### Your goal
Please convert all the entries below into a Markdown table with the columns Row and Line, giving each line its own numbered row and leaving out blank lines.

### Records to process

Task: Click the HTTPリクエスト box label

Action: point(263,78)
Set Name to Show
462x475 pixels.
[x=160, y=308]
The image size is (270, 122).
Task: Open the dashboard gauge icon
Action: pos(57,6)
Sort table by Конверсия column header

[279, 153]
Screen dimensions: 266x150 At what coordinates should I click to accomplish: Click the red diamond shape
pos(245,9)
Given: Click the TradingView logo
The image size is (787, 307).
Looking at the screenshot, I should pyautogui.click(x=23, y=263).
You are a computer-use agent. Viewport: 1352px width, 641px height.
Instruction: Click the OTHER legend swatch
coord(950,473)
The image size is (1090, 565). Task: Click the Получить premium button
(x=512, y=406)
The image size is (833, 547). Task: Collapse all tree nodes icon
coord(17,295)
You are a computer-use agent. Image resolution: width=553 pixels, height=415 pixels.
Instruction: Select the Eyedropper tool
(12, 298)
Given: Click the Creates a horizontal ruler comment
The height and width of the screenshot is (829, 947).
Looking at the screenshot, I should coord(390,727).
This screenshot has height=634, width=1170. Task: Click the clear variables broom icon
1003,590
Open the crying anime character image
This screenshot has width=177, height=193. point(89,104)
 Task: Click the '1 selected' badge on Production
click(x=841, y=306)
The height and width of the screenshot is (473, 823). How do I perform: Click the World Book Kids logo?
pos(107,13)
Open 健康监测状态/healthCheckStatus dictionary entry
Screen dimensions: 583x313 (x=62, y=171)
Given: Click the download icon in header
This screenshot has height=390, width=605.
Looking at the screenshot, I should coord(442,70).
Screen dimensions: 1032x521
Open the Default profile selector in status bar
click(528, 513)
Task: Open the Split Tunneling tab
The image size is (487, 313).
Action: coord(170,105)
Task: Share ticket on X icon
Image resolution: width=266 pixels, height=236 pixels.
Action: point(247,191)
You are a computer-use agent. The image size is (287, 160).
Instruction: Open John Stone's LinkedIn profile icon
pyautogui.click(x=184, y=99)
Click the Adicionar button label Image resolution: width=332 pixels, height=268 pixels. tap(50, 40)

### Result for this exercise
| Row | Line |
|---|---|
| 1 | Task: Click the HTTPリクエスト box label |
| 2 | Action: point(263,78) |
| 3 | Set Name to Show |
| 4 | 462x475 pixels. |
| 5 | [x=160, y=308] |
| 6 | The image size is (270, 122). |
| 7 | Task: Open the dashboard gauge icon |
| 8 | Action: pos(57,6) |
| 9 | Sort table by Конверсия column header |
| 10 | [279, 153] |
| 11 | Screen dimensions: 266x150 At what coordinates should I click to accomplish: Click the red diamond shape |
| 12 | pos(245,9) |
| 13 | Given: Click the TradingView logo |
| 14 | The image size is (787, 307). |
| 15 | Looking at the screenshot, I should pyautogui.click(x=23, y=263). |
| 16 | You are a computer-use agent. Viewport: 1352px width, 641px height. |
| 17 | Instruction: Click the OTHER legend swatch |
| 18 | coord(950,473) |
| 19 | The image size is (1090, 565). Task: Click the Получить premium button |
| 20 | (x=512, y=406) |
| 21 | The image size is (833, 547). Task: Collapse all tree nodes icon |
| 22 | coord(17,295) |
| 23 | You are a computer-use agent. Image resolution: width=553 pixels, height=415 pixels. |
| 24 | Instruction: Select the Eyedropper tool |
| 25 | (12, 298) |
| 26 | Given: Click the Creates a horizontal ruler comment |
| 27 | The height and width of the screenshot is (829, 947). |
| 28 | Looking at the screenshot, I should coord(390,727). |
| 29 | This screenshot has height=634, width=1170. Task: Click the clear variables broom icon |
| 30 | 1003,590 |
| 31 | Open the crying anime character image |
| 32 | This screenshot has width=177, height=193. point(89,104) |
| 33 |  Task: Click the '1 selected' badge on Production |
| 34 | click(x=841, y=306) |
| 35 | The height and width of the screenshot is (473, 823). How do I perform: Click the World Book Kids logo? |
| 36 | pos(107,13) |
| 37 | Open 健康监测状态/healthCheckStatus dictionary entry |
| 38 | Screen dimensions: 583x313 (x=62, y=171) |
| 39 | Given: Click the download icon in header |
| 40 | This screenshot has height=390, width=605. |
| 41 | Looking at the screenshot, I should coord(442,70). |
| 42 | Screen dimensions: 1032x521 |
| 43 | Open the Default profile selector in status bar |
| 44 | click(528, 513) |
| 45 | Task: Open the Split Tunneling tab |
| 46 | The image size is (487, 313). |
| 47 | Action: coord(170,105) |
| 48 | Task: Share ticket on X icon |
| 49 | Image resolution: width=266 pixels, height=236 pixels. |
| 50 | Action: point(247,191) |
| 51 | You are a computer-use agent. The image size is (287, 160). |
| 52 | Instruction: Open John Stone's LinkedIn profile icon |
| 53 | pyautogui.click(x=184, y=99) |
| 54 | Click the Adicionar button label Image resolution: width=332 pixels, height=268 pixels. tap(50, 40) |